TASK ITEM:
From the records below, copy the lines that include "link".

DATA FOR THIS TASK:
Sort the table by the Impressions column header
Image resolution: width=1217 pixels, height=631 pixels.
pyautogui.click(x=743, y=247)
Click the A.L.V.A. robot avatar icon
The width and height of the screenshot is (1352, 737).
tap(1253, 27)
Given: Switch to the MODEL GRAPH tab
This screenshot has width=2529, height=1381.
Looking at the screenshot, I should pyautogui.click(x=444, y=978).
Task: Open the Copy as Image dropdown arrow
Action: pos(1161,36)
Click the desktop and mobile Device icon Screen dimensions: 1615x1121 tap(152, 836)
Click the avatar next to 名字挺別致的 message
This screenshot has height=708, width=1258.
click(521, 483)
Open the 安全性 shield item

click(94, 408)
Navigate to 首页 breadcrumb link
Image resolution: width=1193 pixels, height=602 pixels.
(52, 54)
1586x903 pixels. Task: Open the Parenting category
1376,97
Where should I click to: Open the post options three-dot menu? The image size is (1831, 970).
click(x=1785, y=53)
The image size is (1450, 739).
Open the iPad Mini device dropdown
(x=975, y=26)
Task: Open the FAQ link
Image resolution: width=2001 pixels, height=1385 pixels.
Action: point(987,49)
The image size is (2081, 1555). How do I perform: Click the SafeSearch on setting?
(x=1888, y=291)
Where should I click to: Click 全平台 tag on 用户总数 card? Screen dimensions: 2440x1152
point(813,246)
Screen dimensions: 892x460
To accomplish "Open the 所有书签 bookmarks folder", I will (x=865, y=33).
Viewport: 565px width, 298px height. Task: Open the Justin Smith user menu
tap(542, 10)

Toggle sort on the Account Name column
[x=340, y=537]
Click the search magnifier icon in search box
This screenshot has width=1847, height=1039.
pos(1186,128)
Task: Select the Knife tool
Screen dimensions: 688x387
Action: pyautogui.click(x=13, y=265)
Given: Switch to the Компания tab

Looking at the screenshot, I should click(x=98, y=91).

ANSWER SECTION:
Navigate to 首页 breadcrumb link
Task: Open the FAQ link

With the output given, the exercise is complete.